Tuesday, August 22, 2017

POINT LOOKOUT LIGHTHOUSE-POINT LOOKOUT STATE PARK, MARYLAND







                                                                                                         Point Lookout Lighthouse with windmill in 1930
                                                                                                            Photograph courtesy of U.S. Coast Guard

On May 3, 1825, the Federal Government decided that a light was needed at Point Lookout to warn ships of the shoals and to mark the entrance to the Potomac River, and appropriated $1,800 for the project. The owner, Jenifer Taylor refused the offer of $500 for the land, though he apparently offered to accept this price if he was named keeper. The purchase was delayed and eventually a county commission set a value of $1,150. Because of the cost overruns for the land purchase, Congress appropriated $4,500 on May 23, 1828, and awarded a contract on July 22, 1830 to John Donahoo for $3,050. Donahoo built a story-and-a-half house which was first lit on September 20, 1830 by keeper James Davis. Davis died a few months after taking the oath of office and his daughter, Ann Davis, kept the light until 1847.
In 1854 the light was upgraded with a fourth-order Fresnel lens. The Civil War completely transformed the point. First, the Hammond General Hospital was built in 1862 to care for the Union wounded. In 1863, Confederate prisoners began to be held at the hospital, and soon Camp Hoffman, a vast prison camp was built, eventually holding 20,000 prisoners, of whom more than 3,000 died to the harsh conditions, limited food rations and poor shelter from the elements.
A fog bell tower was added in 1873. In 1883, the lighthouse was raised to two full stories with a summer kitchen and additional bedroom added at the southwest corner. Also in 1883, a buoy repair depot was built on the south side of the light; in 1884, a coal storage shed was built to the south of the buoy repair depot. The new structures obscured the fog bell, which was then replaced with a new fog bell on the east end of the coal storage shed. In 1927, the lighthouse was converted to a duplex, more than doubling the size of the building. The duplex allowed for a keeper and assistant keeper to live on-site and still have some privacy.
The light was served by civilian and Coast Guard Keepers. In 1939, the United States Coast Guard took over control of all U.S. lighthouses, and the keepers were pressured, but not required, to join the Coast Guard. In 1951, The United States Navy began buying property around the light. On January 11, 1966, the light was deactivated and the structures were turned over to the Navy.
The fog bell tower was moved to the Chesapeake Bay Maritime Museum in 1968. Throughout the 1960s the State of Maryland purchased land north of the lighthouse and carved out Point Lookout State Park.
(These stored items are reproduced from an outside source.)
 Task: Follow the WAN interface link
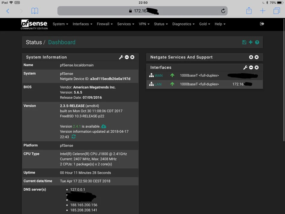point(158,75)
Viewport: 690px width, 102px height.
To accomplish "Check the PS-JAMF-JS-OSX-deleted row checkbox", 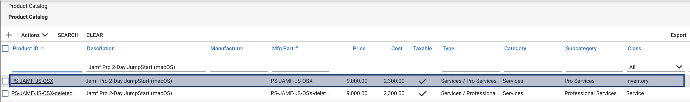I will coord(5,93).
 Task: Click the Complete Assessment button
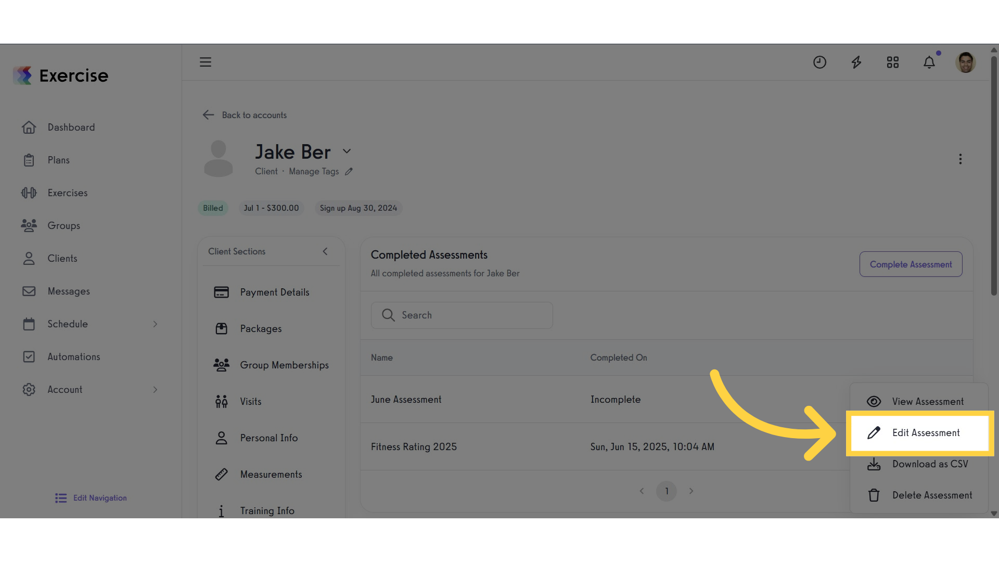click(x=911, y=264)
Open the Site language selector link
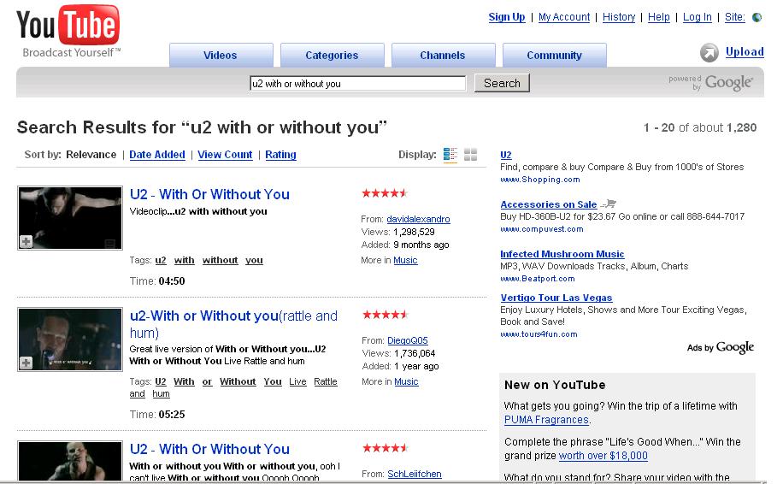Screen dimensions: 783x484 (734, 17)
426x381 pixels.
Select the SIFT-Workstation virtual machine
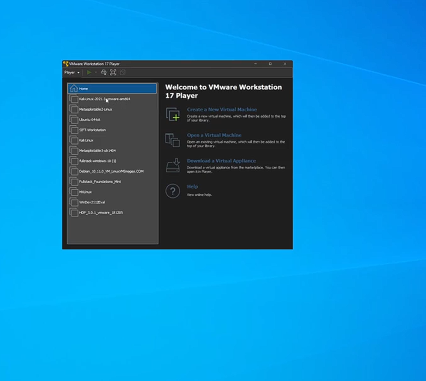[92, 130]
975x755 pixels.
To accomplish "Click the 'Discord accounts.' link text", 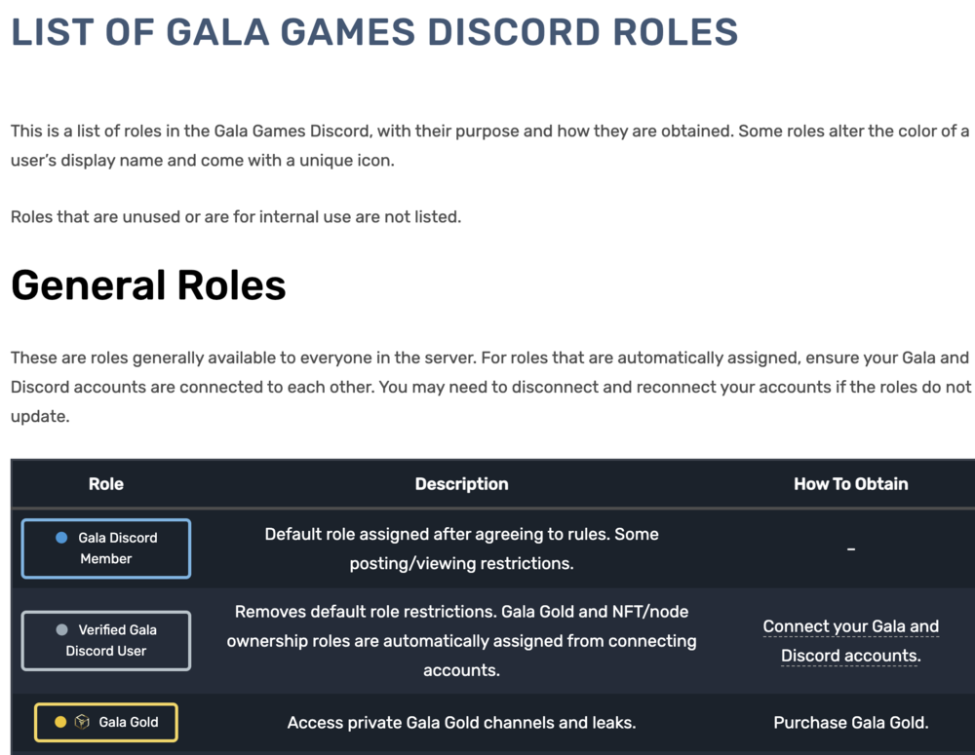I will point(850,656).
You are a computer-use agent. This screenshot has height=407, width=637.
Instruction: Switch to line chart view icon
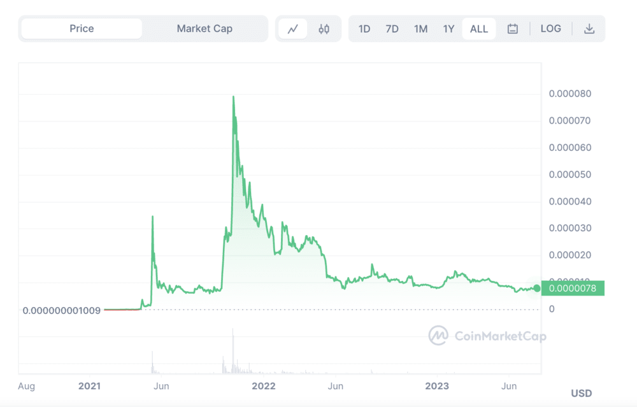point(293,29)
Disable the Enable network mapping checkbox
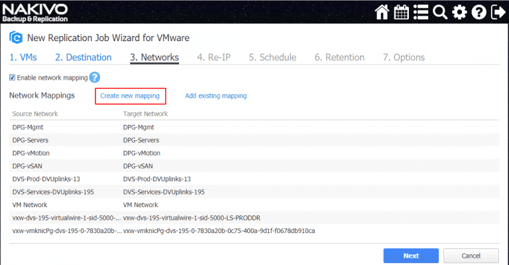The width and height of the screenshot is (509, 265). click(x=13, y=78)
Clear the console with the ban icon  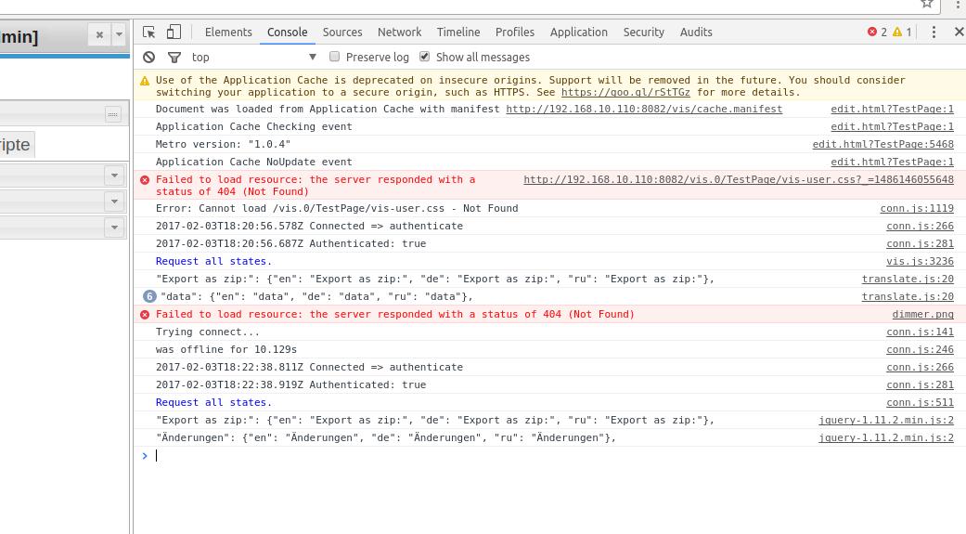[148, 57]
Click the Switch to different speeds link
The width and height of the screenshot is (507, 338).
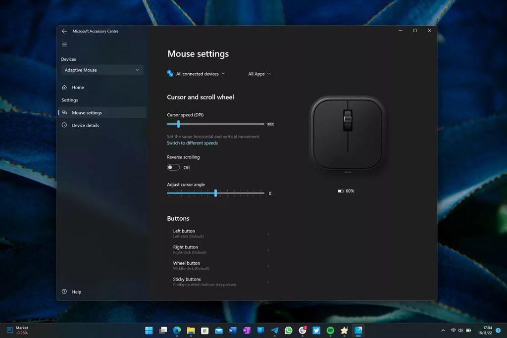coord(192,143)
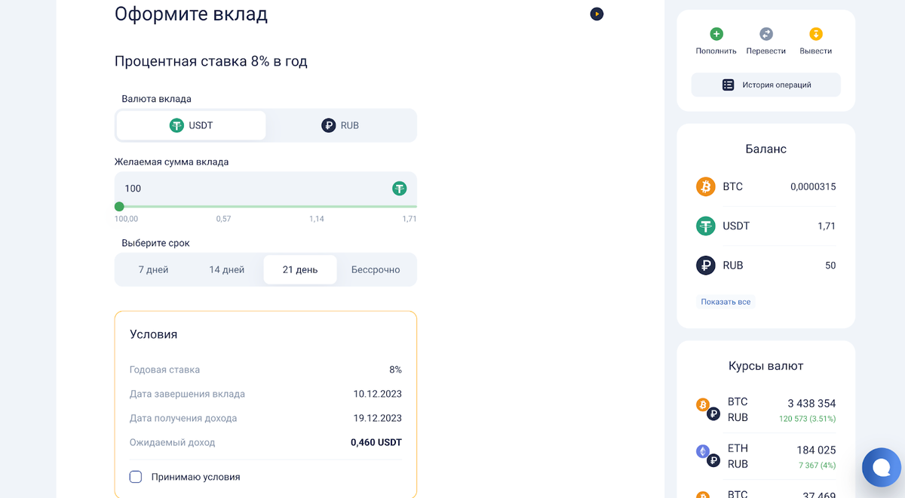Click the ETH/RUB pair icon in rates

(707, 456)
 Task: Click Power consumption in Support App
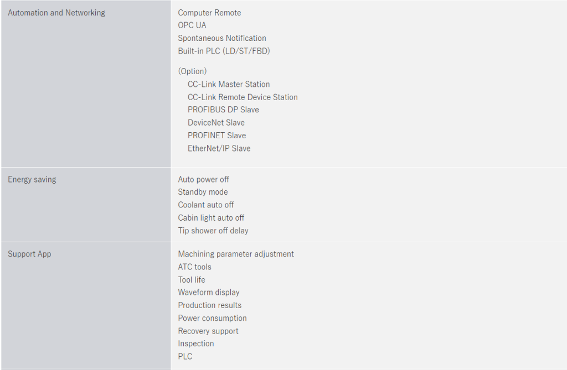212,318
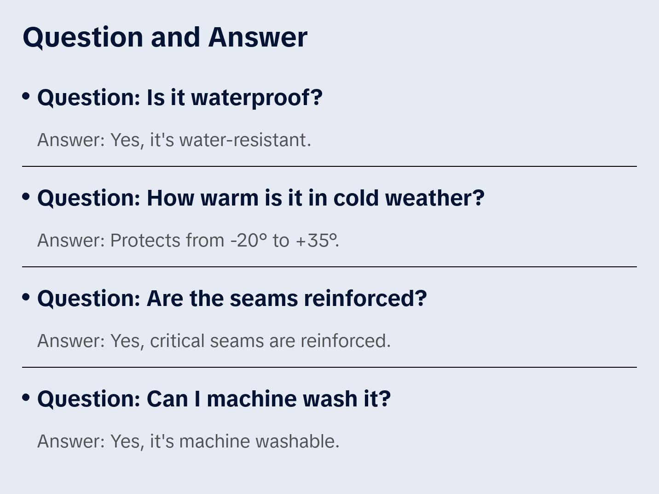This screenshot has height=494, width=659.
Task: Click the answer "Yes, it's water-resistant."
Action: 174,140
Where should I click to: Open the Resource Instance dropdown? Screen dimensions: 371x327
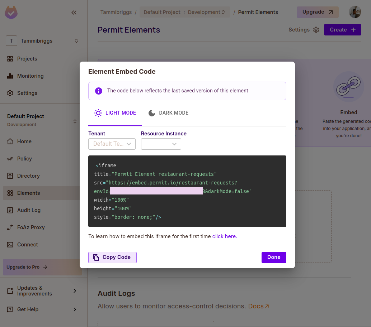161,144
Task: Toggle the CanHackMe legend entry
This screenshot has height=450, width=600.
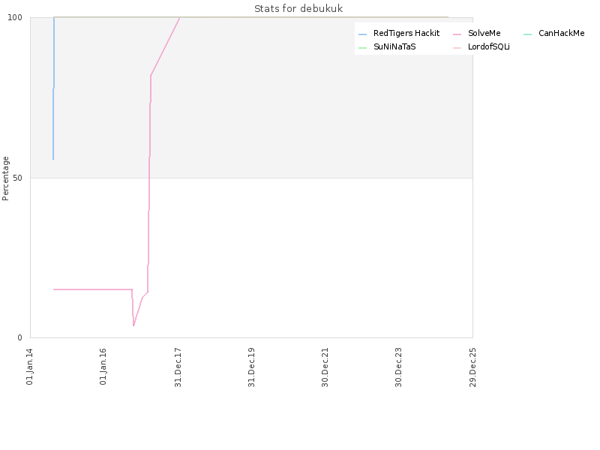Action: (x=554, y=33)
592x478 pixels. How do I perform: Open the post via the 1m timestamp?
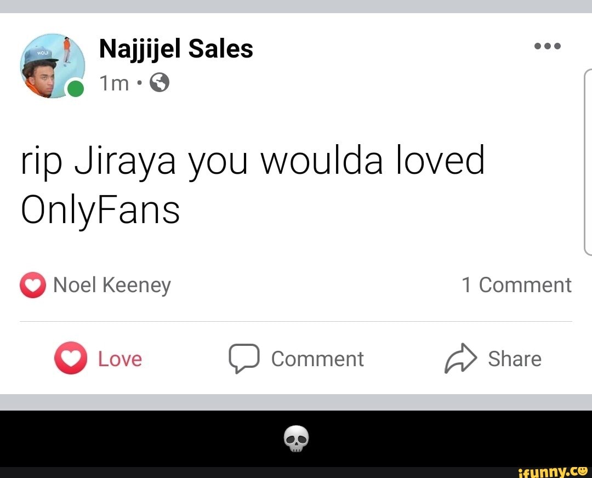tap(114, 83)
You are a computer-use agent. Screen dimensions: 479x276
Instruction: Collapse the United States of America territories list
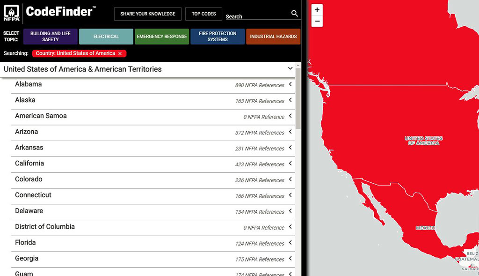[x=290, y=68]
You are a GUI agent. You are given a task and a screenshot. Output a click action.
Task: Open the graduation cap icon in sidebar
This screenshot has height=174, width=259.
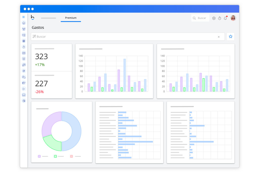(x=24, y=83)
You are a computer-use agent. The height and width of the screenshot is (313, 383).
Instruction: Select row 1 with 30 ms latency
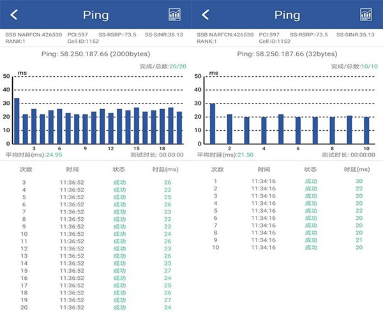coord(287,181)
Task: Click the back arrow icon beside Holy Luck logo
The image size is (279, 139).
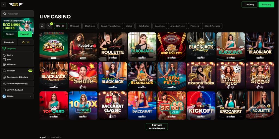Action: [x=3, y=4]
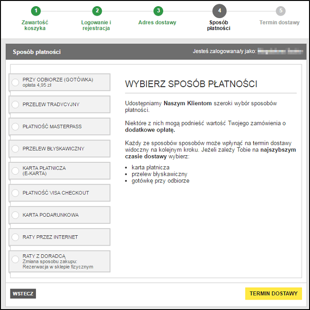This screenshot has width=310, height=310.
Task: Open the Zawartość koszyka step label
Action: pyautogui.click(x=35, y=25)
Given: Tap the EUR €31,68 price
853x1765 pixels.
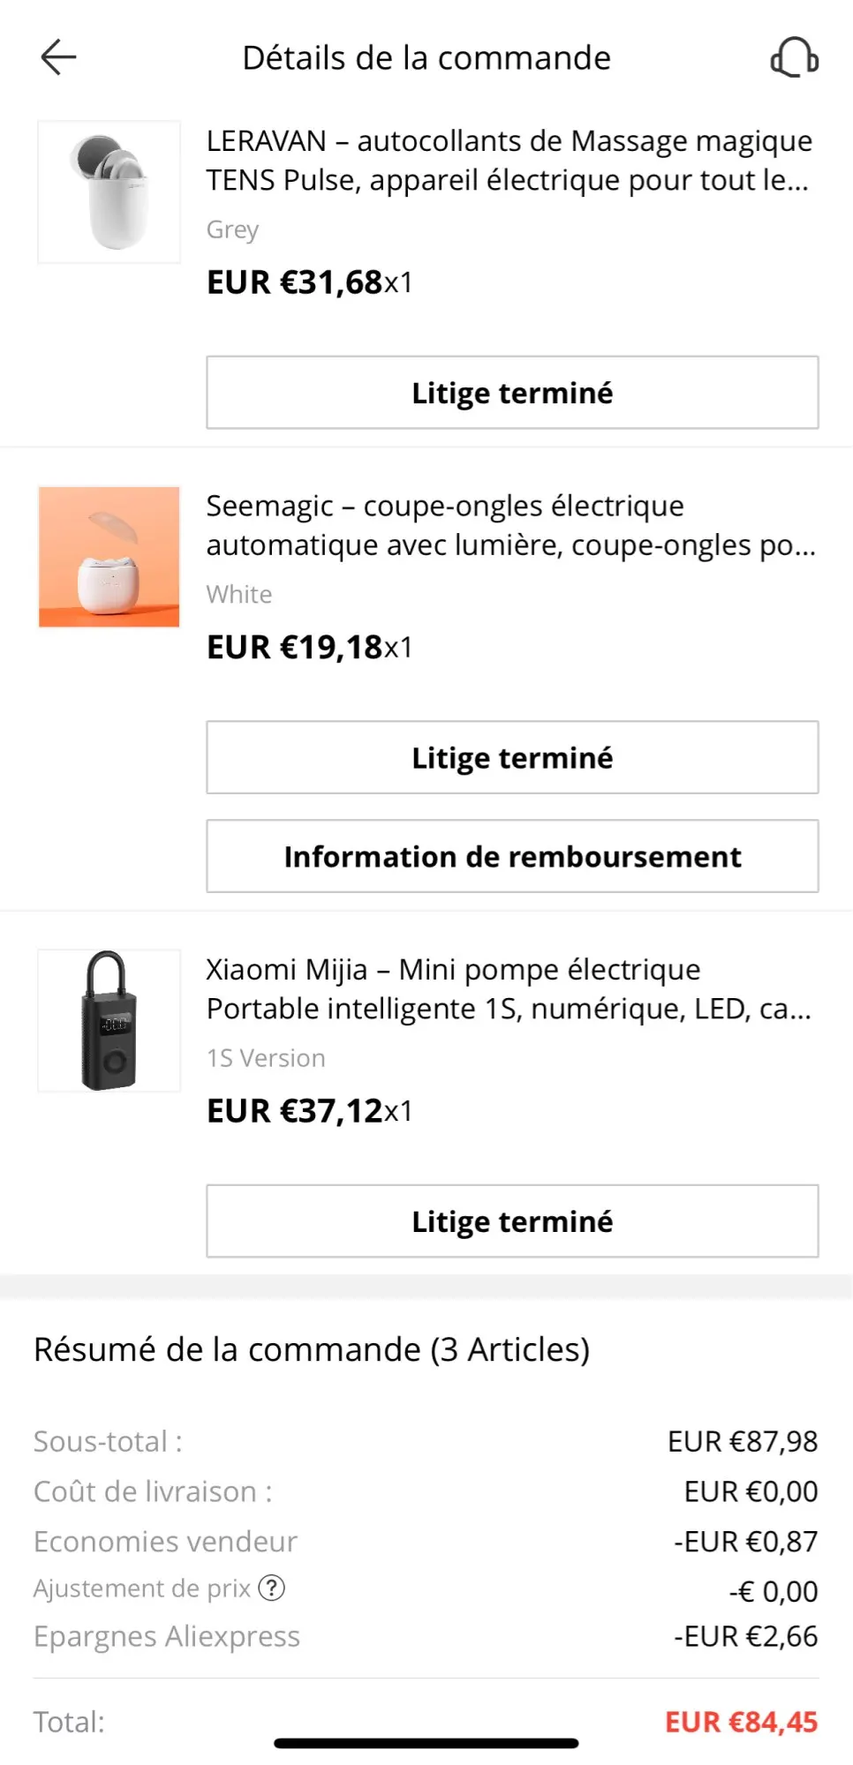Looking at the screenshot, I should pos(295,282).
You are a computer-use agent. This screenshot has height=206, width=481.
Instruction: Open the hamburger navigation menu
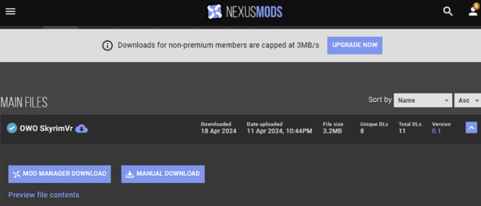pyautogui.click(x=10, y=12)
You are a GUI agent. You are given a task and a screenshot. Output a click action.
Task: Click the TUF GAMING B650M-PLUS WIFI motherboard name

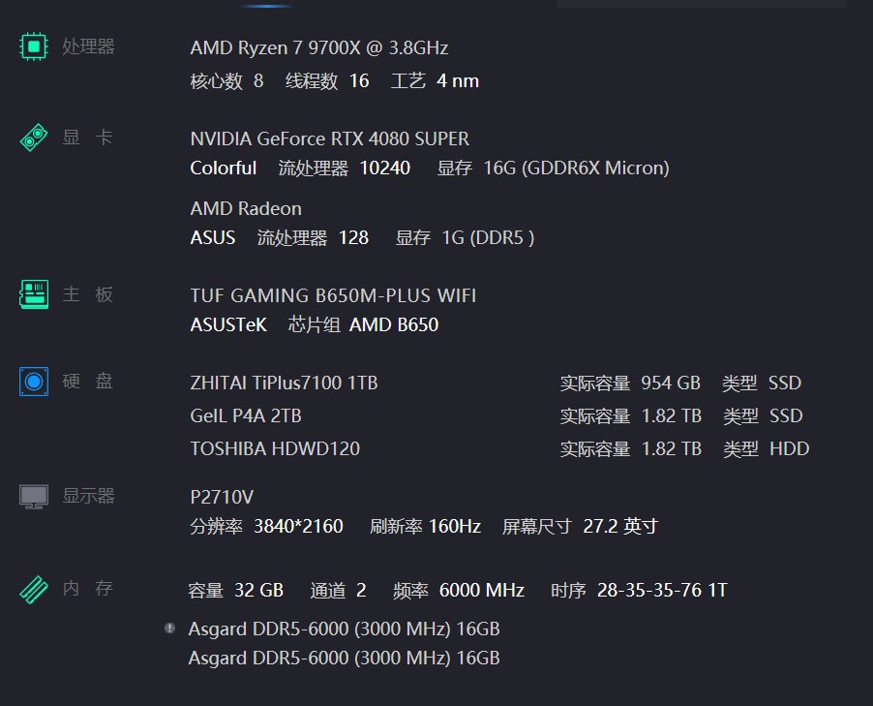click(x=333, y=296)
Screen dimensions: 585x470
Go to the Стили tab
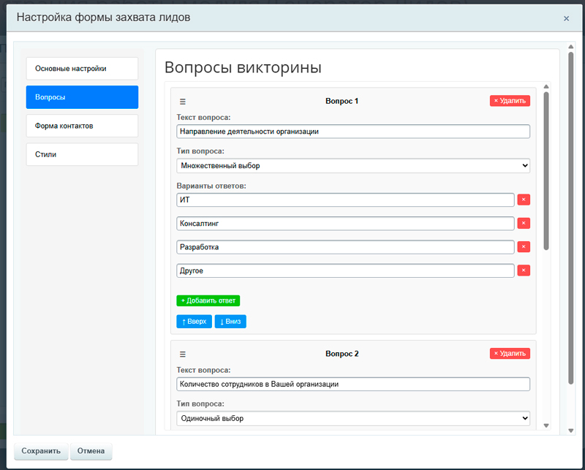pyautogui.click(x=82, y=154)
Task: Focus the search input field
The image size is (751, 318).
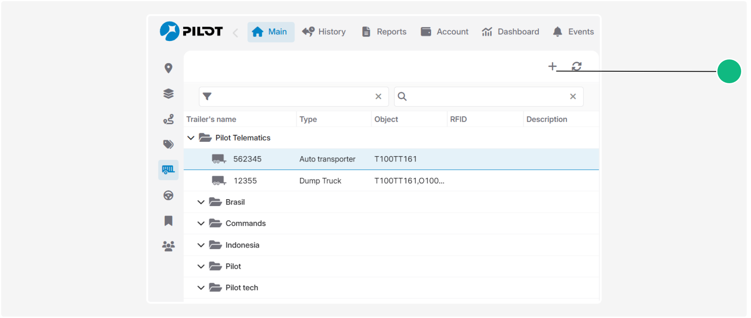Action: pyautogui.click(x=488, y=96)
In 2006, the light was turned over to Maryland as a part of a land-swap deal.
With the history of the approximate 4,000 soldiers who died at the camp, and their remains being interred near the lighthouse grounds, and all the the trauma and death associated with the prison camp, it may be responsible for the large number of strange, paranormal events that have been reported by visitors to the lighthouse. Point Lookout is, in fact, the only light station on the Chesapeake that has been subject to the services of paranormal psychologists. These investigators were able to record twenty-four distinct voices engaged in speaking and singing in various parts of the lighthouse. One voice remarked, “fire if they get too close to you,” which is thought to be the words of a Union guard in the prison camp. A happier ghost is believed to be that of former keeper Ann Davis, who said the words “my home.” The figure of Ann Davis has also reportedly been seen standing at the head of the lighthouse’s stairs clothed in a blue skirt and a white blouse.